Here is what Paul spoke about the church from Berea:
“And the brethren immediately sent away Paul and Silas by night unto Berea: who coming thither went into the synagogue of the Jews. These were more noble than those in Thessalonica, in that they received the word with all readiness of mind, and searched the scriptures daily, whether those things were so.”
The Berean Church was eager to receive the preaching of Paul and Silas, but they had the discernment to know that their only source of absolute truth was the Word of God. And they searched the Word to make sure that what they heard preached lined up with God’s inerrant Word. We should all be as the Berean church members!
Various heresies taught as truth
I am using Gotquestions.org as my source for the various heretical teachings.
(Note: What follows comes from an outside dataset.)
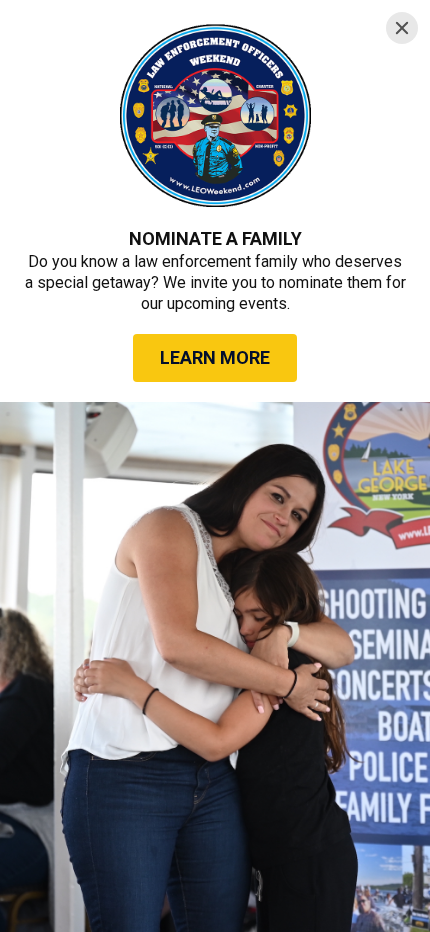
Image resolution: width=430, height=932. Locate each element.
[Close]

I have come to trust and appreciate the godly wisdom in Gotquestions, and I highly recommend that you go to this site with your own questions. But of course, even in this instance, compare what you read to the Word!
The Social Gospel
The phrase “social gospel” is usually used to describe a Protestant Christian intellectual movement that came to prominence in the late 19th and early 20th centuries. Those who adhered to a social gospel sought to apply Christian ethics to social problems such as poverty, slums, poor nutrition and education, alcoholism, crime, and war. These things were emphasized while the doctrines of sin, salvation, heaven and hell, and the future kingdom of God were downplayed. Theologically, the social gospel leaders were overwhelmingly postmillennialist, asserting that Christ’s Second Coming could not happen until humankind rid itself of social evils by human effort.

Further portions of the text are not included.